Freeman v. Blue Ridge Paper Products, Inc

Dec 29: In the U.S. Court of Appeals, Six Circuit, Case No. 08-6321. The case is a class action for nuisance in the form of water pollution from a paper mill involves an effort by plaintiffs to avoid removal to Federal court under the Class Action Fairness Act (CAFA) of 2005. Plaintiffs, three-hundred landowners who own property in Tennessee downriver from Blue Ridge’s paper mill in Canton, North Carolina, divided their suit into five separate suits covering distinct six-month time periods, with plaintiffs’ limiting the total damages for each suit to less than CAFA’s $5 million threshold.

The suits were filed in state court with identical parties and claims, except that the suits were for a series of different, sequential six-month periods. Each suit limited the total class damages to less than $4.9 million. The cases were removed to Federal court by the defendant paper mill, but remanded by the district court. The Appeals Court indicates that, "Because no colorable basis for dividing the claims has been identified by the plaintiffs other than to avoid the clear purpose of CAFA, remand was not proper."
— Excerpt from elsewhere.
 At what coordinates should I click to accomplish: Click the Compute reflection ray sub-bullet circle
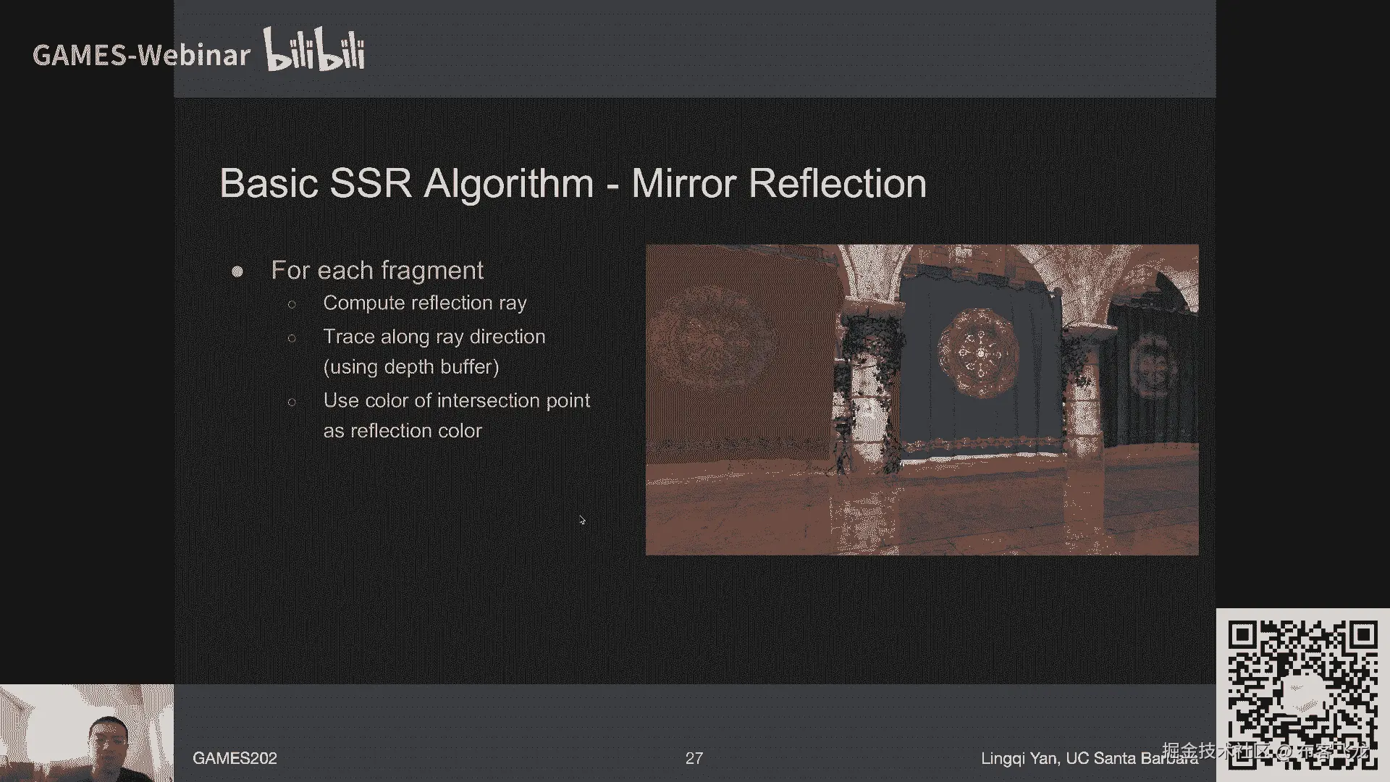(x=292, y=304)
In a split decision, the majority ruled, "The remand order is reversed and the case remanded for the district court to consider whether the aggregated cases satisfy the amount in controversy requirement under § 1332(d). The attorney fee order is also reversed." The dissenting justice says, "There is no gainsaying the point emphasized by the majority that CAFA was intended to prevent local courts from 'keeping [class action] cases of national importance out of Federal court' . . . The aspect of this case that the majority overlooks, however, is the fact that this class action is not a 'case of national importance' but is, instead, a matter of local concern."